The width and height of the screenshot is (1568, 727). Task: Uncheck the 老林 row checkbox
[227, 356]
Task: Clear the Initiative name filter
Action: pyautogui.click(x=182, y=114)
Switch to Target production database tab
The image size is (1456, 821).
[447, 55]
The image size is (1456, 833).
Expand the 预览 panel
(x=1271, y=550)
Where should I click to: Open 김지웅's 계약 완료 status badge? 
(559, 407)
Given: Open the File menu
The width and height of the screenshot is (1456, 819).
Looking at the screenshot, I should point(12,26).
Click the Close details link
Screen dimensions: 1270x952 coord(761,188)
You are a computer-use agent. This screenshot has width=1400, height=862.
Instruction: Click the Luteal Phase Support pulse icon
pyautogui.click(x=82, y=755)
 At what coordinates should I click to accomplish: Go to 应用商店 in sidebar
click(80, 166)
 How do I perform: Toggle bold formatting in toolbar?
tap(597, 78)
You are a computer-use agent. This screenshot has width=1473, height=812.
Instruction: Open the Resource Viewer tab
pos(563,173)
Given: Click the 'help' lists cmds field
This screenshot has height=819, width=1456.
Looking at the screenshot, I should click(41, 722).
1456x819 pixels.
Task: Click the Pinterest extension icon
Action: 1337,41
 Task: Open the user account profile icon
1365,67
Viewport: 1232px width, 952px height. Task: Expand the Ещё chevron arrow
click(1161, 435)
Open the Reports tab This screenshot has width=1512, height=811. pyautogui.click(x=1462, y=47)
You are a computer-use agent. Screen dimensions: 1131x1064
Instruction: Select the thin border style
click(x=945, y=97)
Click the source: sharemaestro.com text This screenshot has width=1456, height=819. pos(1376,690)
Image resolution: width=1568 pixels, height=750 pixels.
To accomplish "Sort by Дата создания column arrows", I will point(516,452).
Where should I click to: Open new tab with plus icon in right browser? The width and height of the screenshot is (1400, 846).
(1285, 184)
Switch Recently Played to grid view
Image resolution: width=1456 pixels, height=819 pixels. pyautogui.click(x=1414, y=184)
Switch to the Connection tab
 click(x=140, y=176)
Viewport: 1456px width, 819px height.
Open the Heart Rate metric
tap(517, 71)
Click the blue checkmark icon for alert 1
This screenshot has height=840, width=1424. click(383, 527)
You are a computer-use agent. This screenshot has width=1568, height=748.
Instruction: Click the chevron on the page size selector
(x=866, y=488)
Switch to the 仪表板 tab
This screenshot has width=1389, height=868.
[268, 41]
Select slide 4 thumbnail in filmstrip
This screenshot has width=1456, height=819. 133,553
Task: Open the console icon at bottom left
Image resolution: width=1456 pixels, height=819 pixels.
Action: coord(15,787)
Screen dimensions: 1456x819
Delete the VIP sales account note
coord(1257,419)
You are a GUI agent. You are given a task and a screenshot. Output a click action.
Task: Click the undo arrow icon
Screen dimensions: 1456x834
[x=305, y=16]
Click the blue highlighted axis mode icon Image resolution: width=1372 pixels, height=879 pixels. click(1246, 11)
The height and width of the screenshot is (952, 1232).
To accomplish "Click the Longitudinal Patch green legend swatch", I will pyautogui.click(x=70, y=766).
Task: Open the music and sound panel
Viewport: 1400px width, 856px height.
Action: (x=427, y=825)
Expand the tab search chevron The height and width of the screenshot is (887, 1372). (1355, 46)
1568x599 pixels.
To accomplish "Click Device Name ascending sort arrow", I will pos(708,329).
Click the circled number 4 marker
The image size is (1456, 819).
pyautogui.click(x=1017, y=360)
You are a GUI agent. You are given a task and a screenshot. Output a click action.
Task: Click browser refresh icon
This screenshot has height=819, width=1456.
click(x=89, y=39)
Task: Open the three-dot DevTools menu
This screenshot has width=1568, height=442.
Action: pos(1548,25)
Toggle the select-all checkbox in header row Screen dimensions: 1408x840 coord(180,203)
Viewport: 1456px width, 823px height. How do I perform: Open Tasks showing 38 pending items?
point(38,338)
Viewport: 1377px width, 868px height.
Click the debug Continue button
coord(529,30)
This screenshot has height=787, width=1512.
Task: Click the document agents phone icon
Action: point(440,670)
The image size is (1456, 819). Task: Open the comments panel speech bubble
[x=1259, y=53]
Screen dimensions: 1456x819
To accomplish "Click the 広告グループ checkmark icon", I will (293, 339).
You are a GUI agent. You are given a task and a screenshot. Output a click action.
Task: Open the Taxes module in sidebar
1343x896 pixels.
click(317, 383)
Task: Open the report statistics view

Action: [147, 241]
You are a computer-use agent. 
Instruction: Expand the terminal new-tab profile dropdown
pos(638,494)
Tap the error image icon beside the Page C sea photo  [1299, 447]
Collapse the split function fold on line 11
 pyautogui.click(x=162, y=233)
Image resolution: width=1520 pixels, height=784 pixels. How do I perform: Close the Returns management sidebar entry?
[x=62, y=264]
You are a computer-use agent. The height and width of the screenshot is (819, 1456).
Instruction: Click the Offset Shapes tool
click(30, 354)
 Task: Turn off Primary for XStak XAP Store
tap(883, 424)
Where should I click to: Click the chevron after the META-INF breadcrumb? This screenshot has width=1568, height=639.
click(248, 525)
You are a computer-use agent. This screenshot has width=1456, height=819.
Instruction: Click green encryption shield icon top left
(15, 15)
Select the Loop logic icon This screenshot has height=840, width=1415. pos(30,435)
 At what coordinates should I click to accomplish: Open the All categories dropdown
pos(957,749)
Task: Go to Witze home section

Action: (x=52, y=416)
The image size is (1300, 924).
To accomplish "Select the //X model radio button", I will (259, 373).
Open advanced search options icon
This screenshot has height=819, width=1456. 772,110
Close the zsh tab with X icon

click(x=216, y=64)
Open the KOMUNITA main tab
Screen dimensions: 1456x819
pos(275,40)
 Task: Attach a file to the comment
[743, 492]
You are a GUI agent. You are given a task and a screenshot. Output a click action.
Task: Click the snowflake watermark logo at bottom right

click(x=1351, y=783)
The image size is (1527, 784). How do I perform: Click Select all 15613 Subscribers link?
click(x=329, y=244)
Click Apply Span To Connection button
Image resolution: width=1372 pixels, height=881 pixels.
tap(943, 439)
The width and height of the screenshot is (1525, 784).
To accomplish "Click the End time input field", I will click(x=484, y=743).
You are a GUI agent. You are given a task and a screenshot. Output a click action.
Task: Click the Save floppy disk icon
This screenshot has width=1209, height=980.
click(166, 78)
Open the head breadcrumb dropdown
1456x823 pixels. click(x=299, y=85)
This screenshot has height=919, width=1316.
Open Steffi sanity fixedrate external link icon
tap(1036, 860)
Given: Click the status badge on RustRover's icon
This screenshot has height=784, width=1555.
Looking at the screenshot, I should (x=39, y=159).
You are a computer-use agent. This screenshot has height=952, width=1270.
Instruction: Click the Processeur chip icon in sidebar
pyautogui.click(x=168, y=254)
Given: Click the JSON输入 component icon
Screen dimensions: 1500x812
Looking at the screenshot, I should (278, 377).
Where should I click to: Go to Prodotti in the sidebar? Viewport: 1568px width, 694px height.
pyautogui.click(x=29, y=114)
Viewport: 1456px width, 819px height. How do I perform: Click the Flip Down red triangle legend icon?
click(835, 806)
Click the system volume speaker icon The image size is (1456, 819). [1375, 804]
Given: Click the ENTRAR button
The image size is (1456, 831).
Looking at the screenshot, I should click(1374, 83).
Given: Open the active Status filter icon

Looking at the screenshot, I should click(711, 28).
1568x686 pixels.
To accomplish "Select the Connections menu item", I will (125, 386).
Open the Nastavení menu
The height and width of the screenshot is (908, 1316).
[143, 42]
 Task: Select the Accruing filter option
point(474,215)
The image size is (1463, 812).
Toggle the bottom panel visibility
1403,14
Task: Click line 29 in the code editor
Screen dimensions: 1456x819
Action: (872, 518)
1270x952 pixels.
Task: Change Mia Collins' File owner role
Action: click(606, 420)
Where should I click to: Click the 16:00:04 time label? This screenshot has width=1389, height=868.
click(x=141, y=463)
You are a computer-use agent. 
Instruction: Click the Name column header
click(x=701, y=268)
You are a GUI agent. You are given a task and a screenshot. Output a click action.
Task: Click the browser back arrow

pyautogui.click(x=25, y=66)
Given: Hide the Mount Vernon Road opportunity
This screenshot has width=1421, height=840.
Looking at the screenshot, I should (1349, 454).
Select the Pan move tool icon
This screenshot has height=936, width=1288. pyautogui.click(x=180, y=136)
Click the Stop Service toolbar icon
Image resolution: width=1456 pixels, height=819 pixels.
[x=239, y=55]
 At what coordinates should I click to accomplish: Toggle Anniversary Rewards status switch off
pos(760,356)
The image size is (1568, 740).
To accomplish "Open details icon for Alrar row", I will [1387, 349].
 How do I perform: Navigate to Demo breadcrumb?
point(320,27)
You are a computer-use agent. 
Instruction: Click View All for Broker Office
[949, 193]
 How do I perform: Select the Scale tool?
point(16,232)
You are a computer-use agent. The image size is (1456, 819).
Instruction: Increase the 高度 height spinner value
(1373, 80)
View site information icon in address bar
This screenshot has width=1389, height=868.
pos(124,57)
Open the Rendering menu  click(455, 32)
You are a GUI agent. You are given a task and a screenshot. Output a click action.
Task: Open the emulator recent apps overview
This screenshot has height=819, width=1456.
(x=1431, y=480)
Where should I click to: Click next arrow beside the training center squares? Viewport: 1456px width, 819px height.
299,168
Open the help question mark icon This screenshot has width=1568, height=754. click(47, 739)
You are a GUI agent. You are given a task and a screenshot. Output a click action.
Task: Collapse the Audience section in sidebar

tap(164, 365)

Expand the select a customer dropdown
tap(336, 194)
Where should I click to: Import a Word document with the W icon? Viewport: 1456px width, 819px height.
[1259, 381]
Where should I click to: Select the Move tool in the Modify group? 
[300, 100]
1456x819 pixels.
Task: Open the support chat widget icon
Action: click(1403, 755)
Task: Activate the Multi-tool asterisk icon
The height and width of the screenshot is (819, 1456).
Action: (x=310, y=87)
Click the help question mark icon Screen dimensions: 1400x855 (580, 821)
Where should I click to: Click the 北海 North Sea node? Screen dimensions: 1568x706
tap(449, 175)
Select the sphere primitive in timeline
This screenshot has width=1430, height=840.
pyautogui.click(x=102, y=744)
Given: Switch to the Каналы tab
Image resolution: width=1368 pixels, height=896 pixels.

────────

- _TASK INSTRUCTIONS_
Present each line from the listing that holds the string "menu".

- _TASK RESULT_
Given: Open the File menu
Task: Open the three-dot DevTools menu
To accomplish "Select the Connections menu item", I will (125, 386).
Open the Nastavení menu
Open the Rendering menu  click(455, 32)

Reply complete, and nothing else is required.